Publications
Real Exchange Rate and Net Trade Dynamics: Financial and Trade Shocks (with Soo Kyung Woo) [WP version]
Journal of International Economics, vol. 157, 2025
This paper studies the drivers of the US real exchange rate (RER), with a particular focus on its comovement with net trade (NT) flows. We consider the entire spectrum of frequencies, as the low-frequency variation accounts for 61 and 64 percent of the unconditional variance of the RER and NT, respectively. We develop a generalization of the standard international business cycle model that successfully rationalizes the joint dynamics of the RER and NT while accounting for the major puzzles of the RER. We find that, while financial shocks are necessary to capture high frequency variation in RER, trade shocks are essential for the lower frequency fluctuations.
Working Papers
Fiscal Policy, Portfolio Frictions, and International Transmission [Media: Nada es Gratis (in spanish)]

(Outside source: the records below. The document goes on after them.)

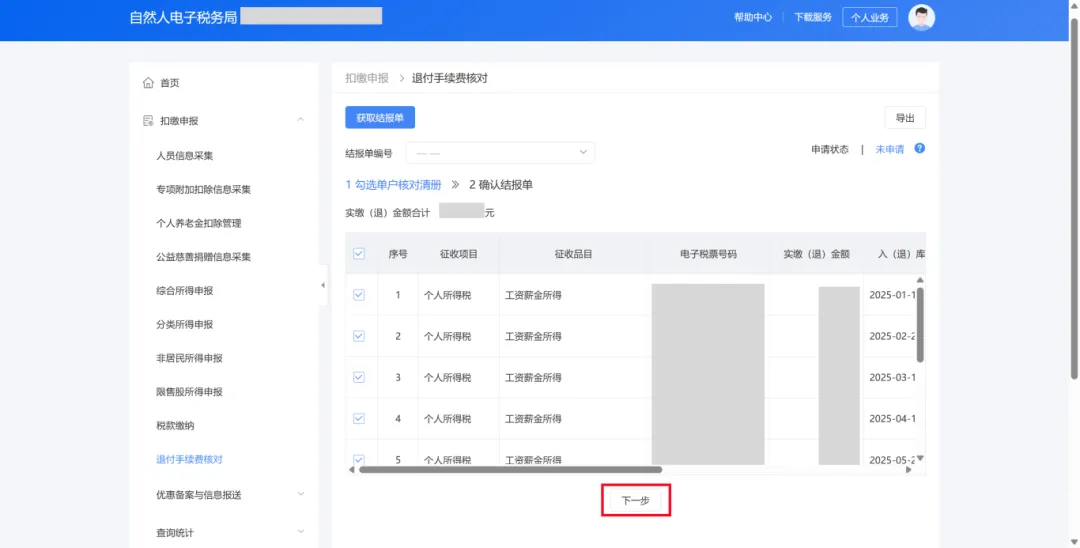Uncheck the checkbox for row 3
The width and height of the screenshot is (1080, 548).
click(x=359, y=377)
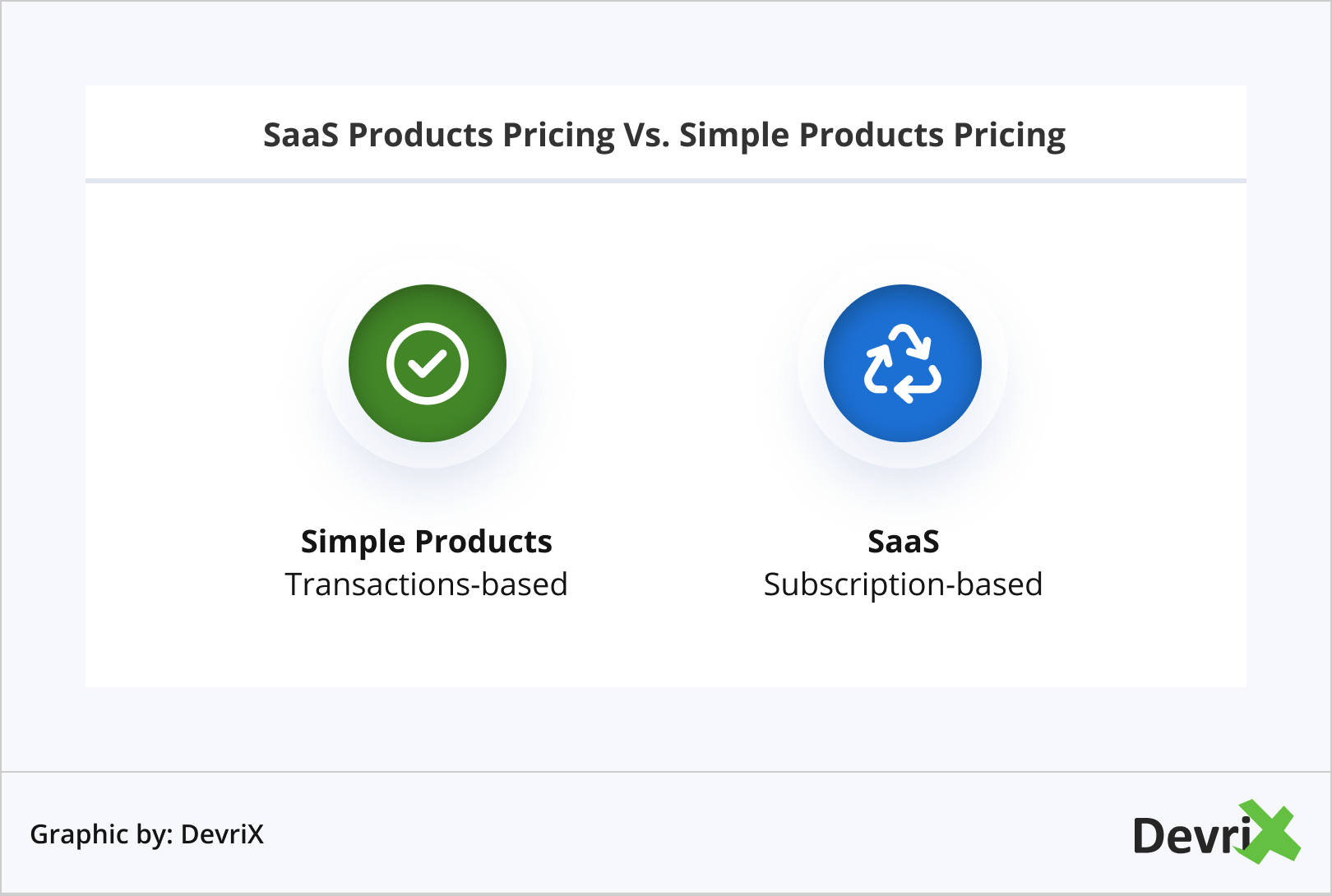Click the "Simple Products" bold label
1332x896 pixels.
tap(426, 542)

Revise & Resubmit, Journal of Political Economy
I offer a unified explanation for two puzzles in international economics: (i) the tendency for fiscal expansions to depreciate the exchange rate and increase net trade, and (ii) the exchange rate disconnect — the near-random-walk behavior of exchange rates uncorrelated with macroeconomic fundamentals. I present new evidence showing that debt-financed US fiscal expansions lead to deviations from uncovered interest parity, favoring dollar-denominated assets, and increases in US gross foreign assets, contrary to predictions of standard models. I propose a model where portfolio rebalancing frictions drive the international transmission of debt-financed fiscal expansions and generate exchange rate dynamics consistent with the disconnect.
Work in Progress
We study trade-based (quasi-)fiscal devaluations by exploiting changes in China’s system of partial value-added tax rebates on exports (VATRX), which act as time-varying export subsidies. Using highly disaggregated VATRX and customs data, we estimate the dynamic effects of rebate changes on export quantities and prices. Permanent changes in VATRX generate a dynamic quantity response—with trade elasticities rising from 1.2 on impact to 17 in the long run—and complete pass-through to export prices. We embed these micro estimates into a two-country New Keynesian model with delayed substitution in trade flows. Applying the model to the 2008 global financial crisis, we find that China's 1.6 percentage point increase in VATRX boosted exports and GDP by 6.33 and 0.48 percentage points, respectively. Trade policy thus offers an effective fiscal-devaluation instrument.